Activity
Scan the records below for the line with "How do I perform: Click the 'heart" and the line with "The height and width of the screenshot is (544, 832).". Repeat those two lines and every line between them exactly, and nothing else.

(Data to process begins)

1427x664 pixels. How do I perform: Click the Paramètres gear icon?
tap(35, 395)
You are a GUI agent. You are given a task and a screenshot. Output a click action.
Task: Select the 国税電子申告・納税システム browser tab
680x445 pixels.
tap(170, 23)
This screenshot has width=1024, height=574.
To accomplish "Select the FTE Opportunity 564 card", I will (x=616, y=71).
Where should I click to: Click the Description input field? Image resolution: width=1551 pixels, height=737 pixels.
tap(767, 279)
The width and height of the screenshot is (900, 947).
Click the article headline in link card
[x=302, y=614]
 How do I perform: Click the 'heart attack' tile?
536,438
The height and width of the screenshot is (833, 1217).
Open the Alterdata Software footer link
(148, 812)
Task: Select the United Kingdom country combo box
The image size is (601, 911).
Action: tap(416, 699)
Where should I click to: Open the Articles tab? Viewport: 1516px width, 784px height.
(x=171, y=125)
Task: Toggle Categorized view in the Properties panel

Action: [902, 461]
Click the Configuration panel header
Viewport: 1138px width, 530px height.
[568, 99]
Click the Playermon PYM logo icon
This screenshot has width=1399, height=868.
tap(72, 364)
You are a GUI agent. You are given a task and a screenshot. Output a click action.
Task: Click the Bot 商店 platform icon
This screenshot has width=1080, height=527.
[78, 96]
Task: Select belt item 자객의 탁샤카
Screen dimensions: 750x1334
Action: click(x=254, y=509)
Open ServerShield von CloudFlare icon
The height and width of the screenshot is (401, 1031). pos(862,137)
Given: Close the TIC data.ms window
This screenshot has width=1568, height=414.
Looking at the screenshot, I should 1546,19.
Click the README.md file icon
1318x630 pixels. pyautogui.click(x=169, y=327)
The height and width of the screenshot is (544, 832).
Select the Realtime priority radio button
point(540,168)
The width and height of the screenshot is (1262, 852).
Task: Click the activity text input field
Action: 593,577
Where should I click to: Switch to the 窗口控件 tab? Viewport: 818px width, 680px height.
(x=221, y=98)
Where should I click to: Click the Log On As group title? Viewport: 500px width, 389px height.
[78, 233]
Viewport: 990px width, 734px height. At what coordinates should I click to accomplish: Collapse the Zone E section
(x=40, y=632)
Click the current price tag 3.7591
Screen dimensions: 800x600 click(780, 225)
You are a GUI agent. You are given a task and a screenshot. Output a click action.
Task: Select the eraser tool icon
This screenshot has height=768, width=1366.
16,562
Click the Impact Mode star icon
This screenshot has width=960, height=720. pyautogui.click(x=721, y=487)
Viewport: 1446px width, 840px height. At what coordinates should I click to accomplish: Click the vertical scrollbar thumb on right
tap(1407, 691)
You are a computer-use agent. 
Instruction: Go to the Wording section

(Data to process ends)

Problem solution
 How do I perform: Click the 'heart attack' tile?
536,438
The height and width of the screenshot is (833, 1217).
Open the Alterdata Software footer link
(148, 812)
Task: Select the United Kingdom country combo box
The image size is (601, 911).
Action: tap(416, 699)
Where should I click to: Open the Articles tab? Viewport: 1516px width, 784px height.
(x=171, y=125)
Task: Toggle Categorized view in the Properties panel

Action: [902, 461]
Click the Configuration panel header
Viewport: 1138px width, 530px height.
[568, 99]
Click the Playermon PYM logo icon
This screenshot has width=1399, height=868.
tap(72, 364)
You are a GUI agent. You are given a task and a screenshot. Output a click action.
Task: Click the Bot 商店 platform icon
This screenshot has width=1080, height=527.
[78, 96]
Task: Select belt item 자객의 탁샤카
Screen dimensions: 750x1334
Action: click(x=254, y=509)
Open ServerShield von CloudFlare icon
The height and width of the screenshot is (401, 1031). pos(862,137)
Given: Close the TIC data.ms window
This screenshot has width=1568, height=414.
Looking at the screenshot, I should 1546,19.
Click the README.md file icon
1318x630 pixels. pyautogui.click(x=169, y=327)
The height and width of the screenshot is (544, 832).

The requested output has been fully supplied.